2.3. Va, poi, ricordato che questa Corte, con la pronuncia delle Sez. U., n. 29951 del 24/05/2004, cur. fall. in proc. Focarelli, Rv. 228165, ha affermato l’assoluta insensibilità del sequestro preventivo avente ad oggetto un bene confiscabile in via obbligatoria alla procedura fallimentare, prevalendo l’esigenza di inibire l’utilizzazione, in quel caso, di un bene intrinsecamente e oggettivamente “pericoloso” in vista della sua definitiva acquisizione da parte dello Stato; si è rilevato in particolare, con tale pronuncia, che nel caso di confisca obbligatoria, prevista dall’art. 240, comma 2, c.p. ovvero da leggi speciali, il rapporto di pertinenzialità tra bene e reato doveva ritenersi interamente assorbito nella verifica della “confiscabilità” del bene sì che la illegittimità del sequestro poteva essere affermata solo nel caso in cui tale confiscabilità fosse da escludere ictu ()culi, alla stregua delle risultanze processuali conseguite o in base alle norme giuridiche; in altri termini, dunque, il sequestro avente ad oggetto un bene confiscabile in via obbligatoria, a giudizio delle Sezioni Unite, doveva appunto ritenersi assolutamente insensibile alla procedura fallimentare.

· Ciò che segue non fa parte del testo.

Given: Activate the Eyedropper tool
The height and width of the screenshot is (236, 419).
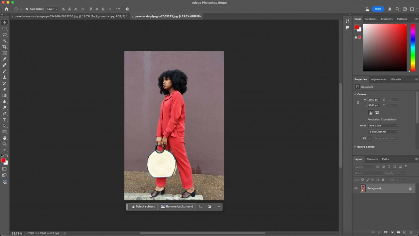Looking at the screenshot, I should click(x=5, y=59).
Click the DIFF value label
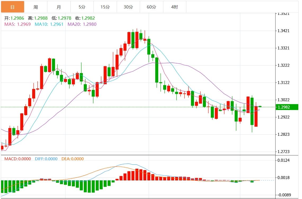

Sul punto, sia pure con riguardo ai rapporti con il fallimento della confisca ex art. 19 del d.lgs. n. 231 del 2001, la pronuncia di questa Corte a Sez. Un. 11170 del 25/09/2014 Uniland S.p.a. e altro, Rv. 263679 – 263684, ha precisato che: non vi è alcuna norma che vieti l’apposizione di più vincoli sugli stessi beni e la logica del sistema consente e prevede l’apposizione di più vincoli anche nel caso in cui i beni siano appartenenti a soggetti dichiarati falliti; il vincolo derivante dal sequestro finalizzato alla confisca e quello derivante dalla procedura concorsuale perseguono finalità differenti, atteso che il primo mira a preservare i beni che si presume siano stati acquisiti illecitamente dall’ente e che possano, in caso di riconosciuta responsabilità dello stesso, essere oggetto di confisca, il secondo che pure ha valenza pubblicistica, mira a spossessare il fallito o la società fallita dei beni che costituiscono la garanzia patrimoniale del ceto creditorio.
3. Tanto premesso, va rilevato che l’ordinanza impugnata non ha fatto buon governo dei principi di diritto suesposti, valutando infondata la doglianza difensiva volta a censurare la sottoposizione a sequestro preventivo per equivalente dei beni personali della ricorrente, in assenza della verifica da parte del PM, sia pure sommaria, dell’impossibilità di effettuazione del sequestro e della confisca in forma diretta nei confronti dei beni della persona giuridica e affermando erroneamente che la dichiarazione di fallimento della società costituisce di per sè ipotesi di impossibilità a procedere alla confisca diretta del profitto di reato nei confronti di una persona giuridica.
4. L’ordinanza impugnata va, pertanto, annullata con rinvio al Tribunale di Como per nuovo esame, alla luce dei rilievi e dei principi di diritto suesposti.
P.Q.M.
Annulla l’ordinanza impugnata e rinvia per nuovo esame al Tribunale di Como.